The experimental results demonstrate that the proposed BlendMAS strategy is effective and efficient to provide secured data sharing and access control services for IoT-based SPS system. Compared to centralized security solutions based on monolithic framework, the BlendMAS scheme has the following advantages:
Decentralized security mechanism: leveraging the blockchain and smart contract technology, the proposed BlendMAS scheme allows service providers to control their devices and resource without relying on a centralized third authority to establish the trust relationship with unknown nodes; the risk of performance bottleneck and the single point of failure incurred by centralized architecture are mitigated; and
Fine-grained architecture: embracing fine-grained microservices architecture enables the smart public safety toward domain-driven design, technology heterogeneity and continuous delivery, which is critical to the scalable, heterogeneous, flexible and dynamic IoT-based smart surveillance applications.

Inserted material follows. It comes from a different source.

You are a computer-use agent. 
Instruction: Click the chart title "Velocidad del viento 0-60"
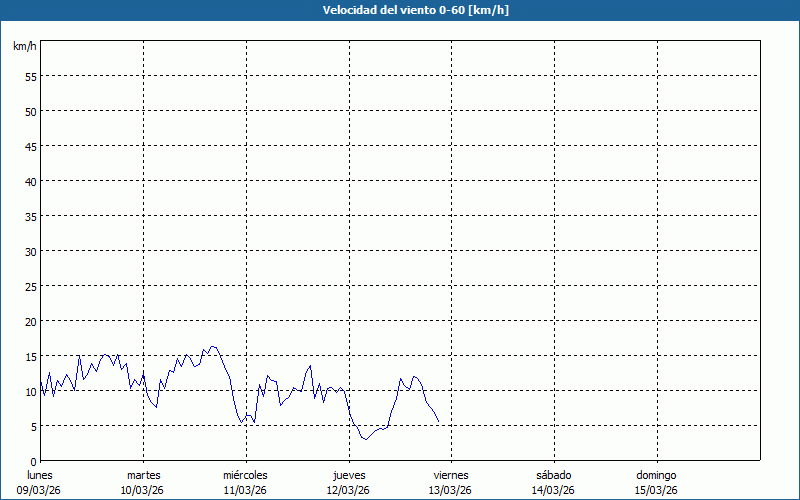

In this paper, we proposed a decentralized data sharing and access control mechanism leveraging the microservices and blockchain technology, called BlendMAS, to handle the challenges in IoT-based public safety system. A concept-proof prototype has been built in a physical IoT network environment to verify the feasibility of the proposed BlendMAS. The hash index authentication and access control models are transcoded to smart contracts deployed on the private Ethereum blockchain network. The functionality of smart surveillance and security services are decoupling into separate containerized microservices and deployed on distributed edge and fog computing nodes. Extensive experimental studies have been conducted and the results are encouraging. It validated that the BlendMAS solution is able to efficiently and effectively enforce identity authentication and access control policy in a distributed IoT-based smart surveillance network. This work has demonstrated that the proposed BlendMAS framework is a promising approach to provide a decentralized, scalable, fine-grained architectural security mechanism for SPS system.

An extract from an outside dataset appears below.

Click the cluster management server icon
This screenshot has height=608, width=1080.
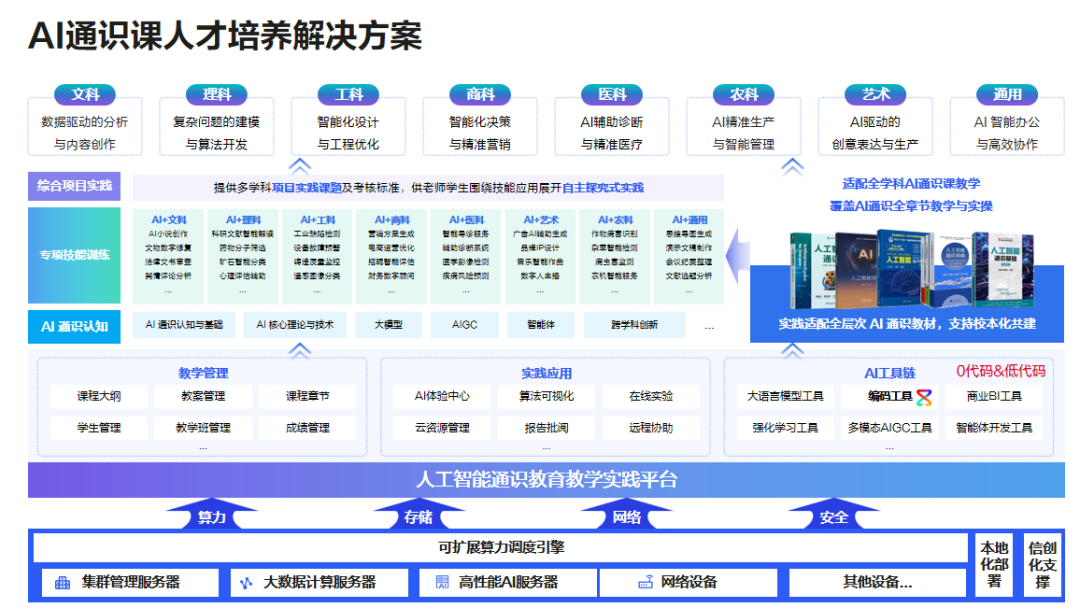(x=62, y=583)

While the reported work has shown great potential, there is still a long way to go towards a complete decentralized and lightweight security solution for IoTs and edge computing. Deeper insights are in need. Part of our on-going effort is focused on further exploration of the micro-blockchain platform based on permissioned blockchain network and lightweight consensus algorithm running on IoT devices.
The views and conclusions contained herein are those of the authors and should not be interpreted as necessarily representing the official policies or endorsements, either expressed or implied, of the United States Air Force.